The History of the Carousel
While trying to get his life together, Holden takes Phoebe to the zoo and lets her ride the carousel, even though it’s raining. At the most basic level, a carousel is a rotating platform with seats for riders to use. These are usually animal-shaped, most often horses. The word comes from the Italian ‘carusiello’, via the Latin word for a two-wheeled wagon – ‘carrus’. A carusiello was a game knights played, either on horseback or in chariots and dates to the 1600s.
In the 6th century, the Byzantines and Arabs had baskets in which people sat, attached to a central pole, although
how this worked is not quite clear. In the 12th century, Arabian and Turkish horsemen used a training tool based on the carousel to help them train for battle.
Over time, the mechanism was used to create a fun ride, with Salem, Massachusetts home to the first wooden carousel, in 1799. In 1861, a steam-powered carousel was invented for the Aylsham Fair by Thomas Bradshaw. In 1870, the traditional ‘horses moving up and down’ style was pioneered by Frederick Savage. Carousels became popular throughout Europe and across the United States.

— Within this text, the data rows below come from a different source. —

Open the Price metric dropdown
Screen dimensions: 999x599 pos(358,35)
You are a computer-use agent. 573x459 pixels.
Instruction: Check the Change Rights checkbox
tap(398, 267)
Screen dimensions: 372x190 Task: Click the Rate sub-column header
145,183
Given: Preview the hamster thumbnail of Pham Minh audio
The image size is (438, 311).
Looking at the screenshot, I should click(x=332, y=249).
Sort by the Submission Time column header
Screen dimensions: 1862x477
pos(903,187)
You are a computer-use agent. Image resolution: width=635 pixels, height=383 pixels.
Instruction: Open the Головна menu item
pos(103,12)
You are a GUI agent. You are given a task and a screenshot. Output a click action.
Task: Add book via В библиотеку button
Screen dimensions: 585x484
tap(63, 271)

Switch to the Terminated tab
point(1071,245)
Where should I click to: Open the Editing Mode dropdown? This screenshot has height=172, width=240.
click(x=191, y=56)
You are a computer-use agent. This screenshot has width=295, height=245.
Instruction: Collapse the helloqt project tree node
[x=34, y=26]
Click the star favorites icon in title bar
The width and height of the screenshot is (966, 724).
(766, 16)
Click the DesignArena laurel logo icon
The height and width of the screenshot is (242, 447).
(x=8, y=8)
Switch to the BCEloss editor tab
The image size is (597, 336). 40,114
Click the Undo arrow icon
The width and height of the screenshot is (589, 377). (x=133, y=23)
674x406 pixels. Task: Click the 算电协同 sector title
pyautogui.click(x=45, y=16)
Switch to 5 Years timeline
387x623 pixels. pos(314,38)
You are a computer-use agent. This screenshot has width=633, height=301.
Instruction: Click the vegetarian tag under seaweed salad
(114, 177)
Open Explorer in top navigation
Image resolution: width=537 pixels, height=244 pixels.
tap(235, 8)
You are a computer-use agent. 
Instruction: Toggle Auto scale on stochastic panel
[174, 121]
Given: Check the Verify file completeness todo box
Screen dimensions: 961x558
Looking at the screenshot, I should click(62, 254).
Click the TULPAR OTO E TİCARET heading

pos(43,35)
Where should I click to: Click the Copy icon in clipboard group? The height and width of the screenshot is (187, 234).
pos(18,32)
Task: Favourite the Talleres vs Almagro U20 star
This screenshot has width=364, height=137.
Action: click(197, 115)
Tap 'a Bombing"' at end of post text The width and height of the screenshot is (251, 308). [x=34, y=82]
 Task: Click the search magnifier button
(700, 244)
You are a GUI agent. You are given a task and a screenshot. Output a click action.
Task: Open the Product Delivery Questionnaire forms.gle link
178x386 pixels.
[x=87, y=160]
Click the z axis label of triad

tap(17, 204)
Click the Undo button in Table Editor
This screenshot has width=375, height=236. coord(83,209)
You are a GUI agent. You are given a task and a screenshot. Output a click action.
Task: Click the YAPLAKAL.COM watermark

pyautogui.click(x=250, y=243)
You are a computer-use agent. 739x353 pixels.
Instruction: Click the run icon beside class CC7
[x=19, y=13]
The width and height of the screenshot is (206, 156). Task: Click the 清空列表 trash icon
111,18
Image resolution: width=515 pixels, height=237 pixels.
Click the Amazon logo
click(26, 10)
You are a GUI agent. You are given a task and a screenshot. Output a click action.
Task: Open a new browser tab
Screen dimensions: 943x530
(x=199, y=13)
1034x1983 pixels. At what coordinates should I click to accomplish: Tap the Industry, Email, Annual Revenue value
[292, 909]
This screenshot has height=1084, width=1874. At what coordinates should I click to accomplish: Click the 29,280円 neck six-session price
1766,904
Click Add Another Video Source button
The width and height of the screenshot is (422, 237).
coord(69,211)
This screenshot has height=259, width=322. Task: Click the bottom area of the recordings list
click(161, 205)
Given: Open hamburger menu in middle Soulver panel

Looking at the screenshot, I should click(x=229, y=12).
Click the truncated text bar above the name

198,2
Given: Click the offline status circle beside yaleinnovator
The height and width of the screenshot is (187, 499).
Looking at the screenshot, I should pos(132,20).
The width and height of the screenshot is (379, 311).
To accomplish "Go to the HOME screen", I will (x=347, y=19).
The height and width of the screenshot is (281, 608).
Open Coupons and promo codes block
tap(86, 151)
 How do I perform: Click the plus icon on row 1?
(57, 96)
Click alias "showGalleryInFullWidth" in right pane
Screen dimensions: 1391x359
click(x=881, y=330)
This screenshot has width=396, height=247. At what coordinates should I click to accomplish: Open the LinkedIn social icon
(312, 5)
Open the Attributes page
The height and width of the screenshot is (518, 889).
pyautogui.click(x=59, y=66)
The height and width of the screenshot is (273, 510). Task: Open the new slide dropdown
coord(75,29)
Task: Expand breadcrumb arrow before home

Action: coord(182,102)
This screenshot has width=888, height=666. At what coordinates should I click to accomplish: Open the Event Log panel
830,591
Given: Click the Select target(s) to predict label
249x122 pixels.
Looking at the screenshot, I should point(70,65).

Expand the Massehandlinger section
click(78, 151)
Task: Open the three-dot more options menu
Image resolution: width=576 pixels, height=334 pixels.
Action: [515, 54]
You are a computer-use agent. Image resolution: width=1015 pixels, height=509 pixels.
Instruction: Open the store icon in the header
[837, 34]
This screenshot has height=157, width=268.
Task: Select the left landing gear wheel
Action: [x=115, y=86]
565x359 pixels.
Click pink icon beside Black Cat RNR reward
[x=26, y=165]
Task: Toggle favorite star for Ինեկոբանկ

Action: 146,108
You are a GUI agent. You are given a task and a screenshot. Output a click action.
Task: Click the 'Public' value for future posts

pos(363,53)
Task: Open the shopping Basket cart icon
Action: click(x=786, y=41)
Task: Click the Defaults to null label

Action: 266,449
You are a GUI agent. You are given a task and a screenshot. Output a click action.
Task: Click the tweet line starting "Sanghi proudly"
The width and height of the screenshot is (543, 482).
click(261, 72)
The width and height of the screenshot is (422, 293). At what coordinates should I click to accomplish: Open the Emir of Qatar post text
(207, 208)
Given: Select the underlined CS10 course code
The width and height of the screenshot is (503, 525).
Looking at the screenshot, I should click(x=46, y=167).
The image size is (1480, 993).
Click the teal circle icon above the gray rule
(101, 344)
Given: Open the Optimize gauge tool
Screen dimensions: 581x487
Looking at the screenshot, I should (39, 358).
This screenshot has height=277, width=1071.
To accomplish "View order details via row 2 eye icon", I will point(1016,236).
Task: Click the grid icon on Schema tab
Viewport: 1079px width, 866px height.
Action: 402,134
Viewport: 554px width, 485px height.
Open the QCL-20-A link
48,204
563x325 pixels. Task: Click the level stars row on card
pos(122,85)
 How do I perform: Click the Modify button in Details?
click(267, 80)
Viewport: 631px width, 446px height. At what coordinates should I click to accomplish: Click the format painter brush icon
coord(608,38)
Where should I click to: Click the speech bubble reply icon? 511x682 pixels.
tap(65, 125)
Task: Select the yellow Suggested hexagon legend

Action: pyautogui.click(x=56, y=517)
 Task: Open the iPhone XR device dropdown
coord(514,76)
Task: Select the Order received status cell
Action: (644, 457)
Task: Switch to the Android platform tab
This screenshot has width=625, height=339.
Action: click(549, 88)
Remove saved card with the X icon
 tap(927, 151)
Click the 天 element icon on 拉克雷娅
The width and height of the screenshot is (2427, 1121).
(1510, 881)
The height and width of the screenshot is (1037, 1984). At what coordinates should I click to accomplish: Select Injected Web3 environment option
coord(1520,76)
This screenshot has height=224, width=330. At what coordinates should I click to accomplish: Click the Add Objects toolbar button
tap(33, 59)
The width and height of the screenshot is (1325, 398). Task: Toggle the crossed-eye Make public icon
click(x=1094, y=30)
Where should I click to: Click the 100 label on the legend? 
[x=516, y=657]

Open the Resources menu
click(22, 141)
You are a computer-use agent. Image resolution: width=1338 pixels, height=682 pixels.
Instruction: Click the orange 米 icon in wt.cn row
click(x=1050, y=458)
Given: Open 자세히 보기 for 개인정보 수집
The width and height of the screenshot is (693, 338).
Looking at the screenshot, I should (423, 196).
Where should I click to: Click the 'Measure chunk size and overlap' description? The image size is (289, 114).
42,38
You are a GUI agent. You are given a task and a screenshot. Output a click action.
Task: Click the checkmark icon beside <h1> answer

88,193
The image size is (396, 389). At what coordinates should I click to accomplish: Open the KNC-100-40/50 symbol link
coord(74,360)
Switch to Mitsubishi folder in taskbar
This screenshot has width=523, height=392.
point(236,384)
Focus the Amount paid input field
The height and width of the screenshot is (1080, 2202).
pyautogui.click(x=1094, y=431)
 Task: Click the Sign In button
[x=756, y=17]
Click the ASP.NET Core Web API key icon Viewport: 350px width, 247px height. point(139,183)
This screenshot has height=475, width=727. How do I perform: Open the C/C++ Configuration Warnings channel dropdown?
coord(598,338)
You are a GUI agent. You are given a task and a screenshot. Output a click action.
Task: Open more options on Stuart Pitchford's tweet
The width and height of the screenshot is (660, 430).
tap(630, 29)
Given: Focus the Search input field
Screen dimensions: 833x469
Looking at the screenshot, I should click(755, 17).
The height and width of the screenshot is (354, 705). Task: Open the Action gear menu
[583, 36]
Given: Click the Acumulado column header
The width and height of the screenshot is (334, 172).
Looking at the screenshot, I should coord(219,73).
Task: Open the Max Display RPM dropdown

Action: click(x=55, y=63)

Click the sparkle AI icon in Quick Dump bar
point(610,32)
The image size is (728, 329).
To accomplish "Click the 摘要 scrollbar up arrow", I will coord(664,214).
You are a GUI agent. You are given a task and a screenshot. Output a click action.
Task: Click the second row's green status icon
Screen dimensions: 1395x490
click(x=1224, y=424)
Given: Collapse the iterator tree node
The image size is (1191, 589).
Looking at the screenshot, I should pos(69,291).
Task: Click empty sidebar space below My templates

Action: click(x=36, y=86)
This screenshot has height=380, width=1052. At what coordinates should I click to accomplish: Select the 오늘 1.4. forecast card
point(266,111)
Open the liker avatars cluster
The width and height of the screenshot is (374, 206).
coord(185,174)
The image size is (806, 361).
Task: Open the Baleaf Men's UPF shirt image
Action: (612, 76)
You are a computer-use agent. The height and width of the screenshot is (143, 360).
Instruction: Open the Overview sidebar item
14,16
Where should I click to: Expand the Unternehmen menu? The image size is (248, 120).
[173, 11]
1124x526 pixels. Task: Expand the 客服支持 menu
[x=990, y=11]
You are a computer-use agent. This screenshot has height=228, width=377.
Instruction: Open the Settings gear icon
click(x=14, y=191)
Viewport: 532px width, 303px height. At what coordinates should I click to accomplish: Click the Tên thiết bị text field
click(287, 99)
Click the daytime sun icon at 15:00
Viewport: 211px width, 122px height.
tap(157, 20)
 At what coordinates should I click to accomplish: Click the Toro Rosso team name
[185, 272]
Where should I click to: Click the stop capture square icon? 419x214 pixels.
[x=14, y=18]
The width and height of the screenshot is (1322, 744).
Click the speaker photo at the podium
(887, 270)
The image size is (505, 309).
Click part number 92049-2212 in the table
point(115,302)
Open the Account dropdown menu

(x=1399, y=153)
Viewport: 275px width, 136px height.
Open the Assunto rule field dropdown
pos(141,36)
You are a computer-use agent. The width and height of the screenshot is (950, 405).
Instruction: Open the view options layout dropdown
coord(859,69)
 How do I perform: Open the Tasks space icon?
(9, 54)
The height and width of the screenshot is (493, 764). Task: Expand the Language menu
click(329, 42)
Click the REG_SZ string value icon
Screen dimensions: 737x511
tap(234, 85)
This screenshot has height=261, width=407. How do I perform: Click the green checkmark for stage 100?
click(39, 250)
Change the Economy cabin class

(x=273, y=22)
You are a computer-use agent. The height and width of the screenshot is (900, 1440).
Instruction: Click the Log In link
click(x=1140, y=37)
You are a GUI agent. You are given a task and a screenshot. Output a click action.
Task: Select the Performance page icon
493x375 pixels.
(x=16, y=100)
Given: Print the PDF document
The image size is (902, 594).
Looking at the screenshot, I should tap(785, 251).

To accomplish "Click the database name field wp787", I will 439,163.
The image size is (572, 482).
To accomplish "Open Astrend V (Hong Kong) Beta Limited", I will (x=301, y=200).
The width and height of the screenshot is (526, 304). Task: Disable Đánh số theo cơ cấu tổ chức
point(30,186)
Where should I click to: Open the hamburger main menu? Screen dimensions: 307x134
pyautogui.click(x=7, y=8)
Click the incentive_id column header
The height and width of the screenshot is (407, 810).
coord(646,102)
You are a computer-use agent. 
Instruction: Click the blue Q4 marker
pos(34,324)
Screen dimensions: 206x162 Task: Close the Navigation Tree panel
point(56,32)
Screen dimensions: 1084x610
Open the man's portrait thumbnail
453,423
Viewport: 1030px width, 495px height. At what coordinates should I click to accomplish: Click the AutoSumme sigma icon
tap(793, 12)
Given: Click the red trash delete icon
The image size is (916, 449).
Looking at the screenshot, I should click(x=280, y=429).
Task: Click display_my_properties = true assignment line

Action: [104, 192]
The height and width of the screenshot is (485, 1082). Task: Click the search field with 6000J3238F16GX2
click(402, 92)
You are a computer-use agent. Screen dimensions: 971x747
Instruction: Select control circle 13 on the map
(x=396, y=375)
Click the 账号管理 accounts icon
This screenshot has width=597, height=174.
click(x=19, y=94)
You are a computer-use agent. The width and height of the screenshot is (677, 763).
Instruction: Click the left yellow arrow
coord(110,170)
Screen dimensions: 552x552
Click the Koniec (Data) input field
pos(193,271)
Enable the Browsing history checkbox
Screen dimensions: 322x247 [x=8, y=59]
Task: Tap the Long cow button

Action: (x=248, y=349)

However, the platform itself wasn’t introduced until the mid 19th century. Featuring chariots and animals, the seats were attached to a circular floor, suspended from a pole in the middle and rotated manually by ponies or whoever was in charge of the ride.
Grand Central Station
Back to New York; this time to the famous train station, where Holden spends a night while on the run. Grand Central has appeared in several films, including the dramatic shootout on the stairs in The Untouchables.
As we saw with the history of Central Park, New York went through a period of rapid growth and prosperity in the 1800s, which led to a demand for better housing, art galleries, museums and leisure facilities. Obviously, this meant there was a need for a good transport network, for moving both goods and people. The City’s first rail line, built in the 1830s, went from the Harlem River to Prince Street, and more lines were added.
However, within 20 years steam engines were causing pollution, which led to the city’s bosses banning them from anywhere below 42nd Street to limit the damage. Trains were obliged to uncouple from the engines and use horses to tow the carriages into the town centre.
42nd Street soon became a central hub, and three local train companies pooled their resources to make a more permanent base there. Local tycoon Cornelius Vanderbilt played a big part in this decision. In 1871 the Grand Central Depot opened, and in 1901 it doubled in size to accommodate the increase in train traffic.
However, it was apparent that the station wasn’t up to the job, so as with Central Park, a competition was launched to find an architectural firm to build a replacement. Reed & Stem proposed a road that wrapped around the building to connect the two sides of Park Avenue, but they had to collaborate with Warren & Wetmore, who proposed three arches on the exterior. This was particularly annoying as they weren’t even in the original competition.
Nevertheless, work began and Grand Central finally opened in 1913. Chandeliers were added to the waiting room, two types of marble were used for the floors and walls, bronze carvings were crafted by Parisian artist Sylvain Saliéres, and the Oyster Bar was built with tiled, vaulted ceilings.